BouwNed
`Trek voldoende geld uit voor ruimtelijke kwaliteit'
31-03-2008
Ruimtelijke kwaliteit is niet alleen een kwestie van plannen maken,
maar ook een kwestie van geld. Te vaak wordt bij
gebiedsontwikkelingsprojecten niet het kwaliteitsniveau gerealiseerd
dat partijen bij het begin van het proces in gedachten hadden. In de
loop van het proces wordt uit oogpunt van bezuiniging namelijk vaak in
het plan gesneden. Dat gaat ten koste van de (uiteindelijke) kwaliteit
van de ruimte.
Voldoende geld reserveren voor ruimtelijke kwaliteit. In het besef dat
niet alle gewenste ontwikkelingen uit de grondexploitatie (van rode
functies) kunnen worden bekostigd. Zo luidt het advies van Bouwend
Nederland, in reactie op de eerste contouren van een visiedocument van
het Rijk op architectuur en ruimtelijk ontwerp. Dit stuk moet in de
loop van het voorjaar van 2008 het licht zien.
Het betreft een gezamenlijke visie van de ministeries van VROM WWI en
Onderwijs, Cultuur en Wetenschap die wordt opgesteld in samenspraak
met de ministeries van Landbouw, Natuur en Voedselkwaliteit, Verkeer
en Waterstaat, Buitenlandse Zaken en Economische Zaken.

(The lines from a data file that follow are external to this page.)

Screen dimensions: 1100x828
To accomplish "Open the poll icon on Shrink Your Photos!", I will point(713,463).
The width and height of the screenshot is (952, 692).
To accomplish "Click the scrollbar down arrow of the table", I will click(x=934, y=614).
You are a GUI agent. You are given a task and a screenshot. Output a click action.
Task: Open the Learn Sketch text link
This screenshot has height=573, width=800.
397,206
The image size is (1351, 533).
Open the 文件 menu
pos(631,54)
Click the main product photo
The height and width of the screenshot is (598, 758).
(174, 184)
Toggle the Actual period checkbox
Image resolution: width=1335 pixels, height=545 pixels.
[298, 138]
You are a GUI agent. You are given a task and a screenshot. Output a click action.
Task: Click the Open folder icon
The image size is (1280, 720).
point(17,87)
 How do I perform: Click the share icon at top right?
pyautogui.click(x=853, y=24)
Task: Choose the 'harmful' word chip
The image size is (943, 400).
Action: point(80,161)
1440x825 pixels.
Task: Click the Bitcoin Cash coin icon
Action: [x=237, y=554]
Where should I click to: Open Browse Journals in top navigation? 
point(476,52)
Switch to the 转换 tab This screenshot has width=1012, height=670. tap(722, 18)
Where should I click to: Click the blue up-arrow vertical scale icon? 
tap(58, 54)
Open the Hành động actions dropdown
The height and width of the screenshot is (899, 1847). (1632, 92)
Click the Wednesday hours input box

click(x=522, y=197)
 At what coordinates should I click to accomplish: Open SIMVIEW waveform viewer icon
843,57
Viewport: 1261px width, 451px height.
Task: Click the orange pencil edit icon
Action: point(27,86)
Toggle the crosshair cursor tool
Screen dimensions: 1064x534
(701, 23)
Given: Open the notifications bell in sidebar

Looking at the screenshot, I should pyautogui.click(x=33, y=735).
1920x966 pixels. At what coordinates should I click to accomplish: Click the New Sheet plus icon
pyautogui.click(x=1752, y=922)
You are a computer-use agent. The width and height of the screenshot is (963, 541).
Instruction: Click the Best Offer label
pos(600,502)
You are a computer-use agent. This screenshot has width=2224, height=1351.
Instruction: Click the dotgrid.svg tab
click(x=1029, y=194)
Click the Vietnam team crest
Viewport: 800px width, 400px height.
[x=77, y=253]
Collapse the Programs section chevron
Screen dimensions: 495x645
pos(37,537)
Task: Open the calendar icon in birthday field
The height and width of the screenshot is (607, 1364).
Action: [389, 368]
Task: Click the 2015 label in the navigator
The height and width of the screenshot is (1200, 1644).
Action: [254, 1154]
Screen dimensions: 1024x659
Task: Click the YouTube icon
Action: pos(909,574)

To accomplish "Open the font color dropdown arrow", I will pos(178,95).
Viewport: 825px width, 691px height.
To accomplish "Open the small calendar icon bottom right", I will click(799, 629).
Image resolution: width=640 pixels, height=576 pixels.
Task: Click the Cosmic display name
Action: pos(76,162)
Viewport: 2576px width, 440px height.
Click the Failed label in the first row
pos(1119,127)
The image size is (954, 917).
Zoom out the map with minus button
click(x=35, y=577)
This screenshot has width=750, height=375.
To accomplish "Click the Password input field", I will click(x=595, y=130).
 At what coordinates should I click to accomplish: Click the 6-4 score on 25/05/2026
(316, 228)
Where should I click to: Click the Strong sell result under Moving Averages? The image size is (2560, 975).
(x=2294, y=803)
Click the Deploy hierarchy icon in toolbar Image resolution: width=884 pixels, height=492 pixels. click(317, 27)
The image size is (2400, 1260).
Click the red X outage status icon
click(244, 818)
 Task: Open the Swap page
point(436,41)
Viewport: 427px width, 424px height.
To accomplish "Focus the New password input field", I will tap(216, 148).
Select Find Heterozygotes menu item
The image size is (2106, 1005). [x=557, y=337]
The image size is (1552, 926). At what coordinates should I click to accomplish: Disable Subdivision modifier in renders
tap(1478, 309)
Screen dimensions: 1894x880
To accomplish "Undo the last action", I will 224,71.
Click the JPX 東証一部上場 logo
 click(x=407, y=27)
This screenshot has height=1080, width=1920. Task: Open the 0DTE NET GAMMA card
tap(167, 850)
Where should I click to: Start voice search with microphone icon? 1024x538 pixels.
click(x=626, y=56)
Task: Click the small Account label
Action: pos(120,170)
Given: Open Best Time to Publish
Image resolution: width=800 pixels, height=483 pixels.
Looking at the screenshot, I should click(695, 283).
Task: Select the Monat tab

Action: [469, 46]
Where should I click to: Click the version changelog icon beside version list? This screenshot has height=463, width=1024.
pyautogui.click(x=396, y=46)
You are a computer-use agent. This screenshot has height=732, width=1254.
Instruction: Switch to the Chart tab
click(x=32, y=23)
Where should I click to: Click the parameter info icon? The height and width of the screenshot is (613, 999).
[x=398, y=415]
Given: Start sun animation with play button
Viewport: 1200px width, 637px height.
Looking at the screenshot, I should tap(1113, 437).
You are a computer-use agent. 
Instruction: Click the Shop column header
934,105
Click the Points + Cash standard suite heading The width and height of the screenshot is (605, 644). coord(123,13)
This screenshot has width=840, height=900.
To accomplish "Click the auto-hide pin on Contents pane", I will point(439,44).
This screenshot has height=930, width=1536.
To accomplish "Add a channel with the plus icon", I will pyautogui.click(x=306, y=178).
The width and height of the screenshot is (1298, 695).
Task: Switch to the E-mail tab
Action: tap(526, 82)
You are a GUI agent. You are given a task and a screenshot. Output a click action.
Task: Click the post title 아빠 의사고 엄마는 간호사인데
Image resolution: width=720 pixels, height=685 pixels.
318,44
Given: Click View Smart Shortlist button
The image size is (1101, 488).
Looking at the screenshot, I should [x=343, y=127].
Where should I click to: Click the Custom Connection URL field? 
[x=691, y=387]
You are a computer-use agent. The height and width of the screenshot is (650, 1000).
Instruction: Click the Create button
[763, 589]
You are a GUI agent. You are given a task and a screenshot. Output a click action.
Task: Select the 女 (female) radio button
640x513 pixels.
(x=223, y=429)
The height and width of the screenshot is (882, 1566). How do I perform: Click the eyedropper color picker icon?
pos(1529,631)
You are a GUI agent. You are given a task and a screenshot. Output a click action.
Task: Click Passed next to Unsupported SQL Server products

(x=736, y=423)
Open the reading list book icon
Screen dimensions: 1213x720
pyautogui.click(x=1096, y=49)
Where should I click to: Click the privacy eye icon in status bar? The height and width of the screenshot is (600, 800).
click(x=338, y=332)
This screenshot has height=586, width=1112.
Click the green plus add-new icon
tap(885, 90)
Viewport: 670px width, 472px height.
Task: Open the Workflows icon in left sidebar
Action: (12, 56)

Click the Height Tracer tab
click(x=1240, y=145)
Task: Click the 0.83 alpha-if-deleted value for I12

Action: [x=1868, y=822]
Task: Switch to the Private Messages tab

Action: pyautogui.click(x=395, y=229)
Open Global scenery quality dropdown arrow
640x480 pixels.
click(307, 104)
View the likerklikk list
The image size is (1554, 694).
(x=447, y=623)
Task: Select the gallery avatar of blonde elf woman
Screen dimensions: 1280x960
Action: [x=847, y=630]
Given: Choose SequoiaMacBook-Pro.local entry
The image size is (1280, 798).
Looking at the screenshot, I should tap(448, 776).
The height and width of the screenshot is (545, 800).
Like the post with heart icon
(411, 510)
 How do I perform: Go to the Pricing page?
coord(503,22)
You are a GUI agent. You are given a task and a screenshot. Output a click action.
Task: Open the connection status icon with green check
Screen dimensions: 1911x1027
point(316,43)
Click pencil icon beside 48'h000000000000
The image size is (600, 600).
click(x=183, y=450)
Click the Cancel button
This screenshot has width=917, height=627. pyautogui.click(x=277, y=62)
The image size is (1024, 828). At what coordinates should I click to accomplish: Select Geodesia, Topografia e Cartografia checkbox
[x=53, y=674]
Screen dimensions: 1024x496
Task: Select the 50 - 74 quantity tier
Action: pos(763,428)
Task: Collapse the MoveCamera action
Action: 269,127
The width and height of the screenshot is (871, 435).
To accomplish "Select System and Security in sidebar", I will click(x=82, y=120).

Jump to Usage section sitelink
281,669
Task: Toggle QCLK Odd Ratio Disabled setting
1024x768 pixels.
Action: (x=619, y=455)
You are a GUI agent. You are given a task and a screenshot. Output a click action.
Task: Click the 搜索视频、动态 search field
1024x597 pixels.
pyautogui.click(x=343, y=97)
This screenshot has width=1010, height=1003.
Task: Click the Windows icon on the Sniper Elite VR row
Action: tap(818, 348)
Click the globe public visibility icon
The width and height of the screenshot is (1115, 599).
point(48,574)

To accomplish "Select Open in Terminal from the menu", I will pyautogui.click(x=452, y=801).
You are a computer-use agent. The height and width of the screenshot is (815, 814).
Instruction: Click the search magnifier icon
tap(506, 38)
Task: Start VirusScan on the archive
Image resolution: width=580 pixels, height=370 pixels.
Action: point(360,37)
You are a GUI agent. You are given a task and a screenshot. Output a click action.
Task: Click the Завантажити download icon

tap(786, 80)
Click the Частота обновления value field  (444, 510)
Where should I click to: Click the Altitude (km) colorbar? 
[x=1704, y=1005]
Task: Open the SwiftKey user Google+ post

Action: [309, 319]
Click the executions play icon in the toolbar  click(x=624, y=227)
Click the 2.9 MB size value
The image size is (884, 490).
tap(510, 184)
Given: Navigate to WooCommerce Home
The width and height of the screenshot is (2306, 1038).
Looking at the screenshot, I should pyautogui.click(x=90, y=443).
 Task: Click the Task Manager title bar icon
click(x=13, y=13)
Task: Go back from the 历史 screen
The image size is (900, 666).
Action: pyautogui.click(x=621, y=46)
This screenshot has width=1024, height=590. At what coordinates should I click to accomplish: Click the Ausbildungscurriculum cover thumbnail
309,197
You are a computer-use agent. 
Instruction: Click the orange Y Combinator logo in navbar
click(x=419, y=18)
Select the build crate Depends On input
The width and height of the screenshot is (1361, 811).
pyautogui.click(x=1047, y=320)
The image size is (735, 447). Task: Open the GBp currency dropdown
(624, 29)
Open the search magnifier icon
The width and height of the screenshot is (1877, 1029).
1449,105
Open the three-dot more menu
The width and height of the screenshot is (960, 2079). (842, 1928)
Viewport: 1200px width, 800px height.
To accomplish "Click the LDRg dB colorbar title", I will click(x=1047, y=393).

Het doel is om
op alle schaalniveaus de ontwerpkwaliteit te versterken.
Dat is nodig, zo vindt het Rijk. In de ruimtelijke ordening gaat het
te vaak om aantallen, bijvoorbeeld woningen, of om hectares
bedrijventerreinen en natuurgebieden. Te weinig wordt gesproken over
de kwaliteit van het ruimtelijk ontwerp én het waarborgen hiervan in
de uitvoeringspraktijk.
Het kabinet streeft ernaar om burgers in 2011 tevredener te laten zijn
met hun woon- en leefomgeving. Het gaat daarbij om functionaliteit en
goede vormgeving van - ook stedelijke - landschappen, recreatief
groen, de tijdige aansluiting van nieuwe stedelijke locaties op
openbaar vervoer en andere infrastructurele voorzieningen, een goede
inpassing van woon- en bedrijfslocaties en aandacht voor de
milieukwaliteit.
Omdat ruimtelijke kwaliteit zich niet in absolute grootheden laat
vastleggen, maar van gebied tot gebied steeds opnieuw moet worden
benoemd, is de borging ervan in ruimtelijke planvormingsprocessen van
cruciaal belang. De visie moet antwoord geven op de vraag hoe dit kan
worden gerealiseerd.
Ruimte is schaars
Bouwend Nederland steunt het initiatief van het Rijk om een
visiedocument over architectuur en ruimtelijk ontwerp op te stellen.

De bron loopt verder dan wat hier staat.